-- All the kernels are tested on dataset Asyclic, which consists of 185 molecules (graphs).
-- The criteria used for prediction are SVM for classification and kernel Ridge regression for regression.
-- For predition we randomly divide the data in train and test subset, where 90% of entire dataset is for training and rest for testing. 10 splits are performed. For each split, we first train on the train data, then evaluate the performance on the test set. We choose the optimal parameters for the test set and finally provide the corresponding performance.

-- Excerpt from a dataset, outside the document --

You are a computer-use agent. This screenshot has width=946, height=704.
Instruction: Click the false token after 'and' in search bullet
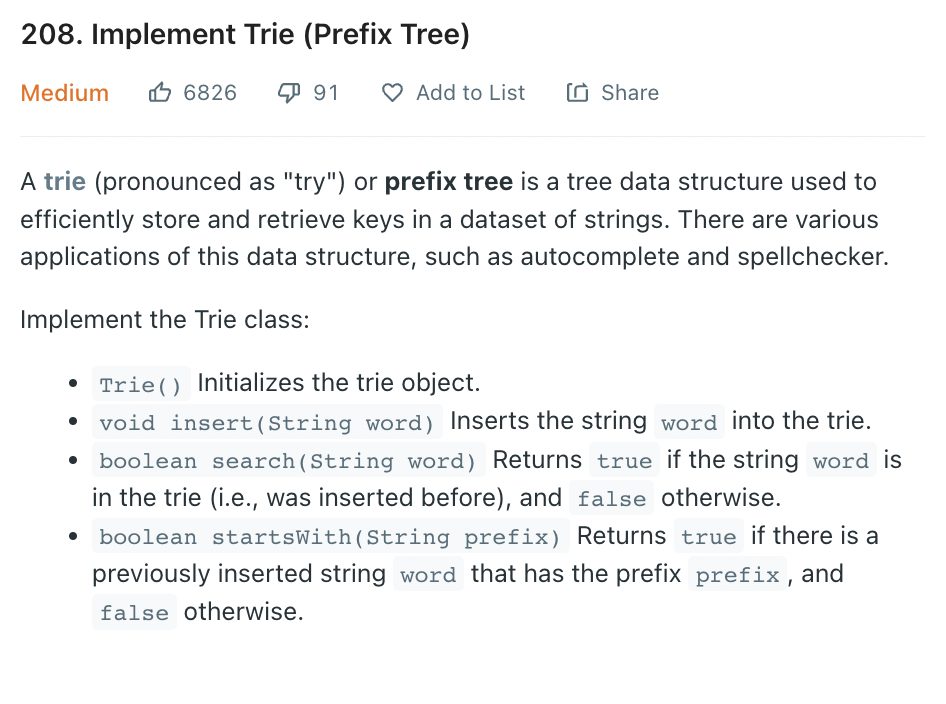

The final results correspond to the average of the performances on the test sets.
Kernels | RMSE(℃) | std(℃) | parameter | k_time |
---|---|---|---|---|
shortest path | 36.40 | 5.35 | - | - |
marginalized | 17.90 | 6.59 | p_quit = 0.1 | - |
path | 14.27 | 6.37 | - | - |
WL subtree | 9.00 | 6.37 | height = 1 | 0.85" |
In each line, paremeter is the one with which the kenrel achieves the best results.
In each line, k_time is the time spent on building the kernel matrix.
The table below shows the results of the WL subtree under different subtree heights.
height RMSE_test std_test RMSE_train std_train k_time
-------- ----------- ---------- ------------ ----------- --------
0 36.2108 7.33179 141.419 1.08284 0.392911
1 9.00098 6.37145 140.065 0.877976 0.812077
2 19.8113 4.04911 140.075 0.928821 1.36955
3 25.0455 4.94276 140.198 0.873857 1.78629
4 28.2255 6.5212 140.272 0.838915 2.30847
5 30.6354 6.73647 140.247 0.86363 2.8258
6 32.1027 6.85601 140.239 0.872475 3.1542
7 32.9709 6.89606 140.094 0.917704 3.46081
8 33.5112 6.90753 140.076 0.931866 4.08857
9 33.8502 6.91427 139.913 0.928974 4.25243
10 34.0963 6.93115 139.894 0.942612 5.02607
The unit of the RMSEs and stds is ℃, The unit of the k_time is s.
k_time is the time spent on building the kernel matrix.